For TV i've been using Vuze: The most powerful bittorrent app on earth. for downloading all sort of tv programs/movies/songs etc. It's a bit like linewire only much better so i dont watch much normal TV out here as you get more repeats than the bbc.


----------



## thecork (Apr 20, 2009)

Confiture said:


> Hi, thanks for the reply.
> 
> Slingbox is an unnecessary add-on to be honest.
> 
> ...


I've used my sky player subscription over VPN in Dubai (etisalat 16mb) plenty of times no problem (sometimes have to drop the quality down from high to medium), but as you know, the channel limitations are quite substantial compared to a full subscription. As others pointed out, if its for the football, the TV packages here are much better than sky and will allow you to watch all games inc 3pm saturday KO's (great if you want to watch every game for a particular team). Can't comment on VPN's as i connect back to my server in the UK rather than via a company.


----------



## Confiture (Jan 9, 2011)

thecork said:


> I've used my sky player subscription over VPN in Dubai (etisalat 16mb) plenty of times no problem (sometimes have to drop the quality down from high to medium), but as you know, the channel limitations are quite substantial compared to a full subscription. As others pointed out, if its for the football, the TV packages here are much better than sky and will allow you to watch all games inc 3pm saturday KO's (great if you want to watch every game for a particular team). Can't comment on VPN's as i connect back to my server in the UK rather than via a company.

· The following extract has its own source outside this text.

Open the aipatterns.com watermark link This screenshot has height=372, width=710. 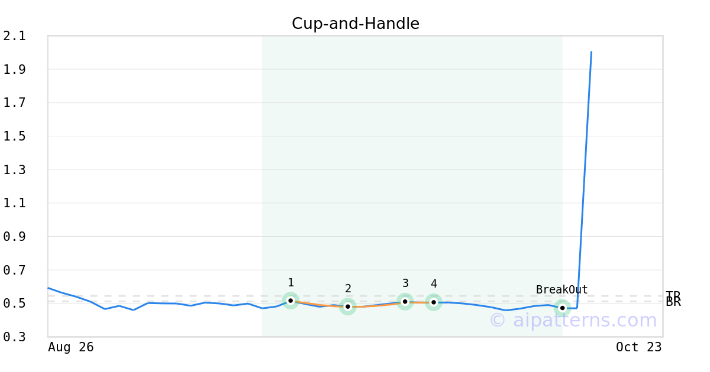tap(573, 321)
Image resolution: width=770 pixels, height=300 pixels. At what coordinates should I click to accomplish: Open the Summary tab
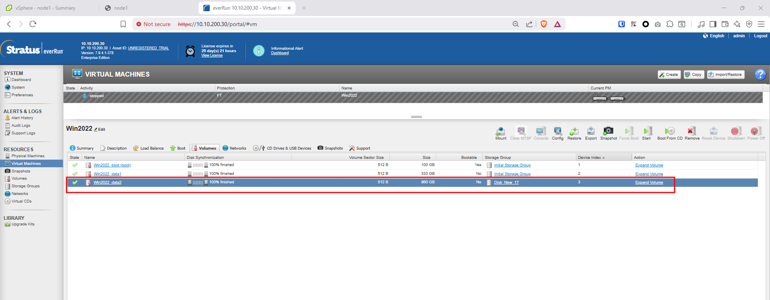tap(82, 148)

Nice one, thanks. I think we'll give it a try for a while and see how we get on. Useful to hear about the 16MB being _just_ ok.


----------



## thecork (Apr 20, 2009)

Confiture said:


> Nice one, thanks. I think we'll give it a try for a while and see how we get on. Useful to hear about the 16MB being just ok.

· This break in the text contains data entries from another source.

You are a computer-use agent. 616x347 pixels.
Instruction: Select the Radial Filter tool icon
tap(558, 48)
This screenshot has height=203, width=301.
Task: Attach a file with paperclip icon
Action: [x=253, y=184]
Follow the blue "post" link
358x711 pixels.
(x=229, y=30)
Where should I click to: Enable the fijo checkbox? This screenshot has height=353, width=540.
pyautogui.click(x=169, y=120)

No worries. To be honest i think it would be plenty with a proper VPN, the bbc recommend min 2mb i believe for instance. My fluctuations actually come from the fact that I'm routing my traffic via my house in the UK, which, although being uber fast (virgin 54mb), is actually limited by my upstream bandwidth to send the traffic back, which is around 4mb, which is of course not ideal, but works. So i suppose im saying a 4mb connection would be plenty providing your using a VPN company that can match that upload speed.


----------



## powermax2 (Feb 26, 2011)

If anyone Requires a VPN server please email me I will send you an invite it works well with skype / bbc I player.


----------



## Ogri750 (Feb 14, 2008)

People,

Please don't discuss the use of VPN's on the forum.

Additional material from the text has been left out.